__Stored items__
**********
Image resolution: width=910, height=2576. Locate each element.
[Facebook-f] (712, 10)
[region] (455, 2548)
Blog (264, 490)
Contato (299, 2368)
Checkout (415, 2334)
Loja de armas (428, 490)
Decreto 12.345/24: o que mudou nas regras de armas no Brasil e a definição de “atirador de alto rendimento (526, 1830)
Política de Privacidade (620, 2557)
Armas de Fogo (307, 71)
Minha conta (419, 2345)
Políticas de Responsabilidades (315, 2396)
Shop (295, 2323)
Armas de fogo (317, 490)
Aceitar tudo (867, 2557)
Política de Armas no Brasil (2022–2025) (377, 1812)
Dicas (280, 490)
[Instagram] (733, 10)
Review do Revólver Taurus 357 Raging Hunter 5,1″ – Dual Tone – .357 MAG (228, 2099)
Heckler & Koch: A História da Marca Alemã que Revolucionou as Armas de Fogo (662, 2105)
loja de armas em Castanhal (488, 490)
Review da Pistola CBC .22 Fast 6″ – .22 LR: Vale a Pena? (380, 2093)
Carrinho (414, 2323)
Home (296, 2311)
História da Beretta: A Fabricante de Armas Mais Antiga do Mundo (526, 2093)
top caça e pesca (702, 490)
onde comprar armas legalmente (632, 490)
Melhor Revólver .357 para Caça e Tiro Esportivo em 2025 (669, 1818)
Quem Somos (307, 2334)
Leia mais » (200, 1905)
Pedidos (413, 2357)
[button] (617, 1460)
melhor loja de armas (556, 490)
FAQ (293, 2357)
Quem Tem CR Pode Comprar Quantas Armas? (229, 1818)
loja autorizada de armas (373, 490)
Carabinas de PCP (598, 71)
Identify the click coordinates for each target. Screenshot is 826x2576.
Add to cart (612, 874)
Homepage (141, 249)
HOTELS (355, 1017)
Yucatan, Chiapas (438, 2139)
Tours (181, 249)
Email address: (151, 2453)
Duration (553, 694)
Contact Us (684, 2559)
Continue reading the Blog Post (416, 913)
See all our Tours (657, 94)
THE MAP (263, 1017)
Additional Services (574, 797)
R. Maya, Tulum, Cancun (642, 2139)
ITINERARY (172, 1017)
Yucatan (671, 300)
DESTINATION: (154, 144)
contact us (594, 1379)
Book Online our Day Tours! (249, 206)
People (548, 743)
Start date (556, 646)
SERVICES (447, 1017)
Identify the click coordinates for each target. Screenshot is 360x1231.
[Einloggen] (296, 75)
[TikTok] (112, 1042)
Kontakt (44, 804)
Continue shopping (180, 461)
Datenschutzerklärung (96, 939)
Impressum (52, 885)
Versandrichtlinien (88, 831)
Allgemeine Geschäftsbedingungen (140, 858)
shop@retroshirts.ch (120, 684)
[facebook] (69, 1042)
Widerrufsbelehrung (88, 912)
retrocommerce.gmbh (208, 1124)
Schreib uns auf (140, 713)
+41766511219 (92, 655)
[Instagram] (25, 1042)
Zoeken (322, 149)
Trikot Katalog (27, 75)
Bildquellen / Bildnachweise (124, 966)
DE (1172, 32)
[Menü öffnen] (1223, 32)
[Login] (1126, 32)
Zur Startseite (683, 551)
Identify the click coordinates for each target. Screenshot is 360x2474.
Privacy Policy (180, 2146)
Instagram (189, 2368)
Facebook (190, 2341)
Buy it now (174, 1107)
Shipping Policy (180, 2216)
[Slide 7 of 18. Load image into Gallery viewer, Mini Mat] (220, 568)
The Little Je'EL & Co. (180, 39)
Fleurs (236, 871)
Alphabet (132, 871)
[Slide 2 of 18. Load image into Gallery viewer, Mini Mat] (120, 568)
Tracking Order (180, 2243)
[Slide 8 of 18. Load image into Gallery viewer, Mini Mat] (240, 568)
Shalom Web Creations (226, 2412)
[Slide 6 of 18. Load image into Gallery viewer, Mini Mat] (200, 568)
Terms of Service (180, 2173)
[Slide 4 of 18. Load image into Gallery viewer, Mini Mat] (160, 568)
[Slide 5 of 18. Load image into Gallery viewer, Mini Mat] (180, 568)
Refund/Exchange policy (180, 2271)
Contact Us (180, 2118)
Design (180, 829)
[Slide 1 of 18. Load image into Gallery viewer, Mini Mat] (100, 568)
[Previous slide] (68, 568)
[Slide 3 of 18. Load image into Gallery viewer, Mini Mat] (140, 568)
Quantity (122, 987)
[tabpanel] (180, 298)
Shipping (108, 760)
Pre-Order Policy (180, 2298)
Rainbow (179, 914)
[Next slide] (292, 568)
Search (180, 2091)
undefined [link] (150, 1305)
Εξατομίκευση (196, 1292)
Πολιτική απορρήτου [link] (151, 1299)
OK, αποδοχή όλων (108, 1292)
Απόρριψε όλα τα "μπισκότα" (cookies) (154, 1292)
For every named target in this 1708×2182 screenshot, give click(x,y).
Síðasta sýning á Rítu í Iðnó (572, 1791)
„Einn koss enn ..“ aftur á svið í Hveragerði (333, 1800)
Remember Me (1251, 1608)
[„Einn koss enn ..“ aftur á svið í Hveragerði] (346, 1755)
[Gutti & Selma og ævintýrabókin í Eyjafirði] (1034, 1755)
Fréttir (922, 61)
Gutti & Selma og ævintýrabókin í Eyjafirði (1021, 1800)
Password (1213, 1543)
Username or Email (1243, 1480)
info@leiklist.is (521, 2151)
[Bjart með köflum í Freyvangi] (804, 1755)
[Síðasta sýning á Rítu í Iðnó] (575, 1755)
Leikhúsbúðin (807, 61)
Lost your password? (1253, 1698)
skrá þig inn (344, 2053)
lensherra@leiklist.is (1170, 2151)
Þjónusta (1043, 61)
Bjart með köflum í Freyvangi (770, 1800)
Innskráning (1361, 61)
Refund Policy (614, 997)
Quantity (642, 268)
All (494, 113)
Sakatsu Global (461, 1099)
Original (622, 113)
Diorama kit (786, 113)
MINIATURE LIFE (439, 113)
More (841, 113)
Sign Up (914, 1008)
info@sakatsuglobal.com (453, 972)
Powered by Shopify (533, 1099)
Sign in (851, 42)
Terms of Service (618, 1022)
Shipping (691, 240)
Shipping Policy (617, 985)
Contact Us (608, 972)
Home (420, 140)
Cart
**********
__Task directions__
What's needed is every entry, returned word for word.

__Answer to this task__
Image resolution: width=910, height=2576. Locate each element.
[Facebook-f] (712, 10)
[region] (455, 2548)
Blog (264, 490)
Contato (299, 2368)
Checkout (415, 2334)
Loja de armas (428, 490)
Decreto 12.345/24: o que mudou nas regras de armas no Brasil e a definição de “atirador de alto rendimento (526, 1830)
Política de Privacidade (620, 2557)
Armas de Fogo (307, 71)
Minha conta (419, 2345)
Políticas de Responsabilidades (315, 2396)
Shop (295, 2323)
Armas de fogo (317, 490)
Aceitar tudo (867, 2557)
Política de Armas no Brasil (2022–2025) (377, 1812)
Dicas (280, 490)
[Instagram] (733, 10)
Review do Revólver Taurus 357 Raging Hunter 5,1″ – Dual Tone – .357 MAG (228, 2099)
Heckler & Koch: A História da Marca Alemã que Revolucionou as Armas de Fogo (662, 2105)
loja de armas em Castanhal (488, 490)
Review da Pistola CBC .22 Fast 6″ – .22 LR: Vale a Pena? (380, 2093)
Carrinho (414, 2323)
Home (296, 2311)
História da Beretta: A Fabricante de Armas Mais Antiga do Mundo (526, 2093)
top caça e pesca (702, 490)
onde comprar armas legalmente (632, 490)
Melhor Revólver .357 para Caça e Tiro Esportivo em 2025 (669, 1818)
Quem Somos (307, 2334)
Leia mais » (200, 1905)
Pedidos (413, 2357)
[button] (617, 1460)
melhor loja de armas (556, 490)
FAQ (293, 2357)
Quem Tem CR Pode Comprar Quantas Armas? (229, 1818)
loja autorizada de armas (373, 490)
Carabinas de PCP (598, 71)
Identify the click coordinates for each target. Screenshot is 826x2576.
Add to cart (612, 874)
Homepage (141, 249)
HOTELS (355, 1017)
Yucatan, Chiapas (438, 2139)
Tours (181, 249)
Email address: (151, 2453)
Duration (553, 694)
Contact Us (684, 2559)
Continue reading the Blog Post (416, 913)
See all our Tours (657, 94)
THE MAP (263, 1017)
Additional Services (574, 797)
R. Maya, Tulum, Cancun (642, 2139)
ITINERARY (172, 1017)
Yucatan (671, 300)
DESTINATION: (154, 144)
contact us (594, 1379)
Book Online our Day Tours! (249, 206)
People (548, 743)
Start date (556, 646)
SERVICES (447, 1017)
Identify the click coordinates for each target. Screenshot is 360x1231.
[Einloggen] (296, 75)
[TikTok] (112, 1042)
Kontakt (44, 804)
Continue shopping (180, 461)
Datenschutzerklärung (96, 939)
Impressum (52, 885)
Versandrichtlinien (88, 831)
Allgemeine Geschäftsbedingungen (140, 858)
shop@retroshirts.ch (120, 684)
[facebook] (69, 1042)
Widerrufsbelehrung (88, 912)
retrocommerce.gmbh (208, 1124)
Schreib uns auf (140, 713)
+41766511219 (92, 655)
[Instagram] (25, 1042)
Zoeken (322, 149)
Trikot Katalog (27, 75)
Bildquellen / Bildnachweise (124, 966)
DE (1172, 32)
[Menü öffnen] (1223, 32)
[Login] (1126, 32)
Zur Startseite (683, 551)
Identify the click coordinates for each target. Screenshot is 360x2474.
Privacy Policy (180, 2146)
Instagram (189, 2368)
Facebook (190, 2341)
Buy it now (174, 1107)
Shipping Policy (180, 2216)
[Slide 7 of 18. Load image into Gallery viewer, Mini Mat] (220, 568)
The Little Je'EL & Co. (180, 39)
Fleurs (236, 871)
Alphabet (132, 871)
[Slide 2 of 18. Load image into Gallery viewer, Mini Mat] (120, 568)
Tracking Order (180, 2243)
[Slide 8 of 18. Load image into Gallery viewer, Mini Mat] (240, 568)
Shalom Web Creations (226, 2412)
[Slide 6 of 18. Load image into Gallery viewer, Mini Mat] (200, 568)
Terms of Service (180, 2173)
[Slide 4 of 18. Load image into Gallery viewer, Mini Mat] (160, 568)
[Slide 5 of 18. Load image into Gallery viewer, Mini Mat] (180, 568)
Refund/Exchange policy (180, 2271)
Contact Us (180, 2118)
Design (180, 829)
[Slide 1 of 18. Load image into Gallery viewer, Mini Mat] (100, 568)
[Previous slide] (68, 568)
[Slide 3 of 18. Load image into Gallery viewer, Mini Mat] (140, 568)
Quantity (122, 987)
[tabpanel] (180, 298)
Shipping (108, 760)
Pre-Order Policy (180, 2298)
Rainbow (179, 914)
[Next slide] (292, 568)
Search (180, 2091)
undefined [link] (150, 1305)
Εξατομίκευση (196, 1292)
Πολιτική απορρήτου [link] (151, 1299)
OK, αποδοχή όλων (108, 1292)
Απόρριψε όλα τα "μπισκότα" (cookies) (154, 1292)
For every named target in this 1708×2182 screenshot, give click(x,y).
Síðasta sýning á Rítu í Iðnó (572, 1791)
„Einn koss enn ..“ aftur á svið í Hveragerði (333, 1800)
Remember Me (1251, 1608)
[„Einn koss enn ..“ aftur á svið í Hveragerði] (346, 1755)
[Gutti & Selma og ævintýrabókin í Eyjafirði] (1034, 1755)
Fréttir (922, 61)
Gutti & Selma og ævintýrabókin í Eyjafirði (1021, 1800)
Password (1213, 1543)
Username or Email (1243, 1480)
info@leiklist.is (521, 2151)
[Bjart með köflum í Freyvangi] (804, 1755)
[Síðasta sýning á Rítu í Iðnó] (575, 1755)
Leikhúsbúðin (807, 61)
Lost your password? (1253, 1698)
skrá þig inn (344, 2053)
lensherra@leiklist.is (1170, 2151)
Þjónusta (1043, 61)
Bjart með köflum í Freyvangi (770, 1800)
Innskráning (1361, 61)
Refund Policy (614, 997)
Quantity (642, 268)
All (494, 113)
Sakatsu Global (461, 1099)
Original (622, 113)
Diorama kit (786, 113)
MINIATURE LIFE (439, 113)
More (841, 113)
Sign Up (914, 1008)
info@sakatsuglobal.com (453, 972)
Powered by Shopify (533, 1099)
Sign in (851, 42)
Terms of Service (618, 1022)
Shipping (691, 240)
Shipping Policy (617, 985)
Contact Us (608, 972)
Home (420, 140)
Cart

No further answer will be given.